*WYODRĘBNIONY TEKST*:
┄┄┄┄┄┄┄┄┄┄┄┄┄┄┄┄┄┄┄┄

Adrian Dworakowski, źródło: Informacja własna
oglądalność: (11483) komentarze: (17)

Komentowanie jest możliwe tylko po zalogowaniu

Zaloguj się

wątki wyłączone

Komentarze

  • Wojciechowski profesor
    @Kolos

    A to ja, przyznaję, takich wyników nie znam. Czy są gdzieś w internecie? Baza p. Kwiecińskiego takiego skoku nie zna, za to z innych jeszcze źródeł (np. ówczesna nasza prasa, także znane mi gazety szwajcarskie, szczególnie wówczas zainteresowane z powodu wielkiej formy Zünda) mam informacje, że punktowane były próby Gebstedta na 168 i 190 m. Może skoczył 194 m w treningu? Tylko dlaczego tak trudno na to trafić? Chociażby KOP na swoich stronach pisze, że najdłuższe skoki w Planicy w 1991 to 191 m Zünda i Kiesewettera (oraz nieustanych 196 m tego drugiego), a Szwajcar dostał od nich stosowny puchar? Jakiś spisek wobec Gebstedta chyba musiałby istnieć, i to wieczny, żeby umyślnie go pominęli.
    Nigdzie nie znalazłem informacji o rzekomym skoku Niemca na 194 m oprócz bazy Koizumiego, w której znaleźć można czasem błędy.

  • Mario bywalec
    Jest kilka literówek, ale ogólnie tekst przyjemnie się czytało

    I jeszcze jedno. Całe mistrzostwa to jeden, czteroseryjny konkurs. Jakoś mnie tak kłuje w oczy jak widzę konkurs piątkowy i drugi konkurs - sobotni.

  • Kolos profesor
    Wojciechowski

    194 m Gebstedta widnieje w oficjalnych wynikach zawodów. Nic nie wskazuje by był to skok z upadkiem, a jednak prawie nigdzie nie ujmuje się tego skoku na liście rekordów.

  • anonim
    Błąd

    Małysz w 2002 w 1 serii skoczył wtedy 184m a nie 185.

  • skokib doświadczony
    @Nowyskoczek5;

    Myślę, że Harrachov powróci do PŚ w sezonie 2018/2019. A w 2024 roku na Certaku pewnie kolejne MŚ w lotach.

  • Wojciechowski profesor
    @xcxcx cd.

    Oj, ucięło, przepraszam.

    (...) Jednym słowem nie ma żadnej potwierdzonej i wiarygodnej informacji, żeby w stylu równoległym ktokolwiek skoczył dalej od Polaka. Stary sposób skakania przeszedł do lamusa w zasadzie całkowicie z początkiem sezonu 1992/1993, skakali tak jedynie zawodnicy bardzo słabi, którzy nie byli w stanie się przestawić lub po prostu nawet takiej próby nie podjęli (zdumienie wzbudzał np. na TCS 1992/1993 Jarosław Mądry, który zaprezentował się jeszcze klasycznie).

┄┄┄┄┄┄┄┄┄┄┄┄┄┄┄┄┄┄┄┄

*SUROWE DANE*:
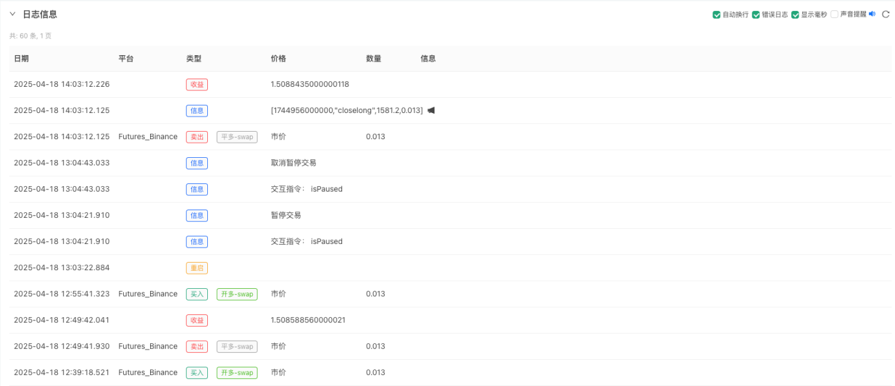
Task: Click the 平多-swap tag at 14:03:12.125
Action: (237, 136)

┄┄┄┄┄┄┄┄┄┄┄┄┄┄┄┄┄┄┄┄

*ZADANE POLECENIE*: Skopiuj dosłownie fragment wyodrębnionego tekstu, zaczynając od słów „I jeszcze jedno.” i ciągnąc aż do słów „na liście rekordów.”.

*PEŁNA ODPOWIEDŹ*:
I jeszcze jedno. Całe mistrzostwa to jeden, czteroseryjny konkurs. Jakoś mnie tak kłuje w oczy jak widzę konkurs piątkowy i drugi konkurs - sobotni.

  • Kolos profesor
    Wojciechowski

    194 m Gebstedta widnieje w oficjalnych wynikach zawodów. Nic nie wskazuje by był to skok z upadkiem, a jednak prawie nigdzie nie ujmuje się tego skoku na liście rekordów.